He spent is fair share of afternoons waiting by the dumpsters behind the school for one ‘maladaptive’ kid or another to throw him in. It was better than the alternative, better than being dragged by his legs out back, better than the concrete sanding his skin as they kicked him into compliance. He would end up in the same dumpster, it would just make the landing hurt more.
He’s not going to stand around just waiting to be beaten up. He’s stronger now. Smarter now.
Looking at his reflection in the toilet bowl, he ponders his situation. Codi is an idiot, Carter said so. His slave owes him dearly. If he can get him to distract his master long enough, Emil can claim to have arrived on time even though he’ll arrive late. He doesn’t have a phone, but there’s another way. There’s always another way.
There’s a plan, it forms in his brain first, but soon it percolates down his form before finally laying in the nest of his gut. Normally, he might obsess over all the different possible outcomes should the plan hatch, ignore the gut feeling until its almost too late to act.
Now’s different. Now, the gut isn’t just giving him a feeling. Now, Emil’s gut is speaking.
And he recognizes the voice.
GM: It sounds like Carter’s.
The recalled words sink through Emil’s head like a stone.
He’s stupid.
Emil: The message builds up in his throat, scaling the inner walls with sharp claws, and then, heaving over the toilet, it spills out in a low whisper of long and short tones.
“.. .. …-.-. .- ..—/ .. --.. .. / .-.. --. -. / . … / .——..- / .. .- . ..-.- / .—. .-.. . .- … . .-.-.- / .. / .. .- . .—-.—/ … . / ... .—-. .-.-.-”
(“Distract Codi Long As You Can. Please. I Can’t Be Late.”)
GM: The toilet’s water whorls like it’s flushing.
“Wh-what?” comes a young-sounding man’s voice in gurgled tones, followed by a series of taps against the ceramic.
.—…. -/ .. … /—…. .. … ..—.. / .—…. . .-. . / .- .-. . / .——..- ..—..
(“Who is this? Where are you?”)
Emil: .- / ..-. .-. .. . . -.. /-…. . / … …. -. … …. .. . . .. / .. .——.—/————/ ..-. .- .-. /——-/—.- . . / ..—/ --. /—..—. / … .- …- . /—. / .—. .-.. . .- … . / .. .. …-.-. .- ..—/ ..- .-.. .-.. / .. / … . . -.. /-…. . / … .. -. -. . .-..
(“A friend. The shoeshiner. I’m too far to make it on time. Save me. Please. Distract until I send the signal.”)
GM: … ..—/ …. -.—/ .- .-. . .-.-.- .-.-.- .-.-.- ..—.. / --.- .- .-.-.-.- / --.- .- .—-..—/ .. / .. .- . /-.-. .-.-.-.-
(“But how are…? Okay. Okay, I can try.”)
Emil: That’s all anyone can be expected to do. But Emil can do more than expect, he has near certainty. It’ll work.

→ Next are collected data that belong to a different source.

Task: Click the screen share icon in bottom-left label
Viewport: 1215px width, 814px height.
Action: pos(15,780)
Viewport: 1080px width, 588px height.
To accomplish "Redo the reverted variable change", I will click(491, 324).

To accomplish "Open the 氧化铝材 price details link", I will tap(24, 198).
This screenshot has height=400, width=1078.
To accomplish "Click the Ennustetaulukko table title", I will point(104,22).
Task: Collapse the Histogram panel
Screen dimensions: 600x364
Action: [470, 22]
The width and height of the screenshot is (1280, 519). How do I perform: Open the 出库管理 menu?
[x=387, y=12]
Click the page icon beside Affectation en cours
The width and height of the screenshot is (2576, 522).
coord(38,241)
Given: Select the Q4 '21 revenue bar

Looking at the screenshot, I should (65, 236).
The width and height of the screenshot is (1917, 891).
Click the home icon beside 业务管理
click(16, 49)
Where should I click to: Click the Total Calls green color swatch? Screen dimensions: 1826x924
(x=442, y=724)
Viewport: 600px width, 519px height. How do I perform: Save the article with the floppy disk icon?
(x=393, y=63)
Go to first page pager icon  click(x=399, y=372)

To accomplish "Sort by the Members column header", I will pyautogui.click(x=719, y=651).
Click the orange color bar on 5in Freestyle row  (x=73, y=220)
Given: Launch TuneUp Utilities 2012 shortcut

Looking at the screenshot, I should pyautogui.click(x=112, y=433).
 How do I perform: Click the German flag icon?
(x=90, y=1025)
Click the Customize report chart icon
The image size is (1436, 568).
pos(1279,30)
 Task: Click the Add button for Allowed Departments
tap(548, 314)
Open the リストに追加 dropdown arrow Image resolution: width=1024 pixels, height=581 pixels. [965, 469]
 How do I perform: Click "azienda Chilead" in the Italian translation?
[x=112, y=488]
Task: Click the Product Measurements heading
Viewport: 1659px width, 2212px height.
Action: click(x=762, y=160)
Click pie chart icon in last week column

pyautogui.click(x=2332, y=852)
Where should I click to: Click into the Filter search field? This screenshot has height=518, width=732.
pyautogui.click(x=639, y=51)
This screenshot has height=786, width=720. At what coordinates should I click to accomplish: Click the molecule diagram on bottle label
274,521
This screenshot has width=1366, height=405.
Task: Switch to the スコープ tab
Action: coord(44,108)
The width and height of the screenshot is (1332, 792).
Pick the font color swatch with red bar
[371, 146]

Thursday night, 18 October 2007, AM
Emil: Before the time comes to leave, Emil lathers the cheap clothes he purchased with the awful perfumes of the janitorial water-bucket. The contents are a brown and black slurry of dirt mixed with the tasteful scents of moldering carpet and bathroom floor.
As he heads out, he spends a minute or two breathing in the rancid air over one of the dumpsters outside and takes a few keepsakes with especially pungent smells to keep on his person. If you smell awful things long enough, you get desensitized to them. Emil suspects that’s how the sewer rats survive around the vileness in the sewers, and when in Rome, do as the Romans do.
GM: Emil finds himself called to Blanche’s office via intercom once the hour hits midnight. The older ghoul looks him over with a strange air of simultaneous revulsion and approval.
“You may leave now for the warr-en.” Click. “You may leave now for the Nos-fer-at-u’s.” Click. “You may leave now, boy,” he declares.
“Rem-em-ber well what you have done to earn this. Through pun-ish-ment, you may bet-ter,” click, “through punishment, you may serve the master,” click, “through punishment, you may serve.”
Emil: Nosferatu. That’s nicer sounding than sewer rats, but not by much. But still, fitting.
“Through punishment I may serve,” the hacker repeats in the affirmative.
GM: Blanche makes a furtive shooing motion. He’s starting to look almost physically nauseous.
Emil: “See you tomorrow, good sir,” he says, before leaving. He doesn’t have much time to dally, otherwise he would stay to see Blanche blow chunks. Is he scared of his own vomit, Emil ponders. A test for another time.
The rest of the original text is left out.